EXERCISE — All lines from the one containing "水土保持 (448, 114)" down to the one containing "下一篇 (408, 1438)", both ends included, are to be given again exactly; omit the rest of the listing below.

MATERIAL SUPPLIED —
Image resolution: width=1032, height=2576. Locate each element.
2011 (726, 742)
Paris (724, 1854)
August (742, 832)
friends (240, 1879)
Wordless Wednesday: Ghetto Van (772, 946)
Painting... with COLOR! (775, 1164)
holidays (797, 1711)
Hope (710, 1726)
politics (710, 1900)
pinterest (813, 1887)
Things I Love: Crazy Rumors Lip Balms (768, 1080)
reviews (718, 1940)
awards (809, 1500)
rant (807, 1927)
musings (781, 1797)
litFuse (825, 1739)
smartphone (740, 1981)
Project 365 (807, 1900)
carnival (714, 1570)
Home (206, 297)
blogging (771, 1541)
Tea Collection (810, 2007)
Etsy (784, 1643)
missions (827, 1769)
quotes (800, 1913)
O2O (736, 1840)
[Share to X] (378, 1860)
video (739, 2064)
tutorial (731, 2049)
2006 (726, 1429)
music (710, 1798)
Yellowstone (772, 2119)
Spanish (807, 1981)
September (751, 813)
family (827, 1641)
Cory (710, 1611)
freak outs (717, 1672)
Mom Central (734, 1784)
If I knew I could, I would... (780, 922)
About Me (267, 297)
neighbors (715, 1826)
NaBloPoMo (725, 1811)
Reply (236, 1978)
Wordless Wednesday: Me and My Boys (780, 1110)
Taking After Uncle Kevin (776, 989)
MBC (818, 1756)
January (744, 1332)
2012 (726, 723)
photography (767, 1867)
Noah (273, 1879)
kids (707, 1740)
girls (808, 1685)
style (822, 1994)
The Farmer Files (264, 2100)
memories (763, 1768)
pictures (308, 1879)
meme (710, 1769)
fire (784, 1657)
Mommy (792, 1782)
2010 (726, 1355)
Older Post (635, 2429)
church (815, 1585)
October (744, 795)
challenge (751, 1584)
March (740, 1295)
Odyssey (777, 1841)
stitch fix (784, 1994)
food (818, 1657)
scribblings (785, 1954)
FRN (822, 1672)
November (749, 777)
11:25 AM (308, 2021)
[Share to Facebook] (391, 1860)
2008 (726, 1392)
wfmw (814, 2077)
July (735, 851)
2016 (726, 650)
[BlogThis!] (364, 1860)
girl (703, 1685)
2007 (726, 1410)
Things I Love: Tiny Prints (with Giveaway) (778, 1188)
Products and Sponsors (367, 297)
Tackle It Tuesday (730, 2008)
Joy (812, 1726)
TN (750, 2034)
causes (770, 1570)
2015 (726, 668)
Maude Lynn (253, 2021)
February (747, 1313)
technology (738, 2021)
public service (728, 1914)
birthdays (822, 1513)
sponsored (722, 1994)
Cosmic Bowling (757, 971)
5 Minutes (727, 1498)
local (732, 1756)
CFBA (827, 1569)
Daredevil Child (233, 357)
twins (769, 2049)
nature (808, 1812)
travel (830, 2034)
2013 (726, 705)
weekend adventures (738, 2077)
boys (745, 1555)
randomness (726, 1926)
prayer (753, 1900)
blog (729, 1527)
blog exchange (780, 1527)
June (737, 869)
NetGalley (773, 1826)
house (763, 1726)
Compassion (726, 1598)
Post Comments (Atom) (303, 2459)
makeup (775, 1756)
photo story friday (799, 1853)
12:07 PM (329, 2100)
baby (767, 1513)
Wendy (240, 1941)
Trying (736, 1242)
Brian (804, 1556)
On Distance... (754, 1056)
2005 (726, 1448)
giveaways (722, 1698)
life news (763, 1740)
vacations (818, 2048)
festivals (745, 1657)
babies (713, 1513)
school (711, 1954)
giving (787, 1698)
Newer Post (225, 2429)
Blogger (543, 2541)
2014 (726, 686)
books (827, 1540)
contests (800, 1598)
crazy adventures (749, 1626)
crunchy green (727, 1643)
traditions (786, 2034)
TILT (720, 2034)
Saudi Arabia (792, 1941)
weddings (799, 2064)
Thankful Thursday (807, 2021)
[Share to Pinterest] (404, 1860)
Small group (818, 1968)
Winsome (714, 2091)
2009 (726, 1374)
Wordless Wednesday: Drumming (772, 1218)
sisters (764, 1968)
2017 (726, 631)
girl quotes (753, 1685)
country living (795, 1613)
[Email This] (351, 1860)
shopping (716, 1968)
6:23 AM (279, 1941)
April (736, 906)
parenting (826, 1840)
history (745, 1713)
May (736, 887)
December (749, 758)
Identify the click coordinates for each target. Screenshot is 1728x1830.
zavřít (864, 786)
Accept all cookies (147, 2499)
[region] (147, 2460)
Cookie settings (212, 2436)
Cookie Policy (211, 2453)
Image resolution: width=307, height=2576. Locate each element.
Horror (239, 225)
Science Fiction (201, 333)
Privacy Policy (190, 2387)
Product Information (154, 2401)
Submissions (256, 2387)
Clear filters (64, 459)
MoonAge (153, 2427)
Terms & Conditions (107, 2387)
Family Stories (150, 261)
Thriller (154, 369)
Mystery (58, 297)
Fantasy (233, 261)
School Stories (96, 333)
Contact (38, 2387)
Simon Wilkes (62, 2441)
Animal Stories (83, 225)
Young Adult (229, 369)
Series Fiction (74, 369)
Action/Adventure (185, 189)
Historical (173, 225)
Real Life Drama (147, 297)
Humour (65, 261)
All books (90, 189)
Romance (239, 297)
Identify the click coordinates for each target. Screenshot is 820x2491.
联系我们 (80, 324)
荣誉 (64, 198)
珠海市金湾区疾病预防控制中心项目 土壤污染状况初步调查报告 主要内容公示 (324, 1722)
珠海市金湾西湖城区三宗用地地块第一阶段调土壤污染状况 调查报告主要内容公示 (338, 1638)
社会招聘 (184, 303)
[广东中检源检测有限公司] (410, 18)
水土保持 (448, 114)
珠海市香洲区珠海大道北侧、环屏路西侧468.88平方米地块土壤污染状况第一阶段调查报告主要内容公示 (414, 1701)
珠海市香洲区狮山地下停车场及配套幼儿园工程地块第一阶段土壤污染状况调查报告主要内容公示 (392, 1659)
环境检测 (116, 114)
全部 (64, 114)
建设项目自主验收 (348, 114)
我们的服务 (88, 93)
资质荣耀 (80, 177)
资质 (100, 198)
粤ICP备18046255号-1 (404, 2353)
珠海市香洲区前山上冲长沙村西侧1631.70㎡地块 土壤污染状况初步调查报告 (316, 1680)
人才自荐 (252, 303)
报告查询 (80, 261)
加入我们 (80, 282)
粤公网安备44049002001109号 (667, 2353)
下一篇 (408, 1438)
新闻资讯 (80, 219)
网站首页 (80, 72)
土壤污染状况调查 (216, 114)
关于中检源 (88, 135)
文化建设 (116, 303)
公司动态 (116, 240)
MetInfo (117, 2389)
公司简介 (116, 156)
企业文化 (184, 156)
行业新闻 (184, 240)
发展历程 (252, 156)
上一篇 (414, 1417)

RESPONSE —
水土保持 (448, 114)
珠海市香洲区珠海大道北侧、环屏路西侧468.88平方米地块土壤污染状况第一阶段调查报告主要内容公示 (414, 1701)
珠海市香洲区狮山地下停车场及配套幼儿园工程地块第一阶段土壤污染状况调查报告主要内容公示 (392, 1659)
环境检测 (116, 114)
全部 (64, 114)
建设项目自主验收 (348, 114)
我们的服务 (88, 93)
资质荣耀 (80, 177)
资质 (100, 198)
粤ICP备18046255号-1 (404, 2353)
珠海市香洲区前山上冲长沙村西侧1631.70㎡地块 土壤污染状况初步调查报告 (316, 1680)
人才自荐 (252, 303)
报告查询 (80, 261)
加入我们 (80, 282)
粤公网安备44049002001109号 (667, 2353)
下一篇 (408, 1438)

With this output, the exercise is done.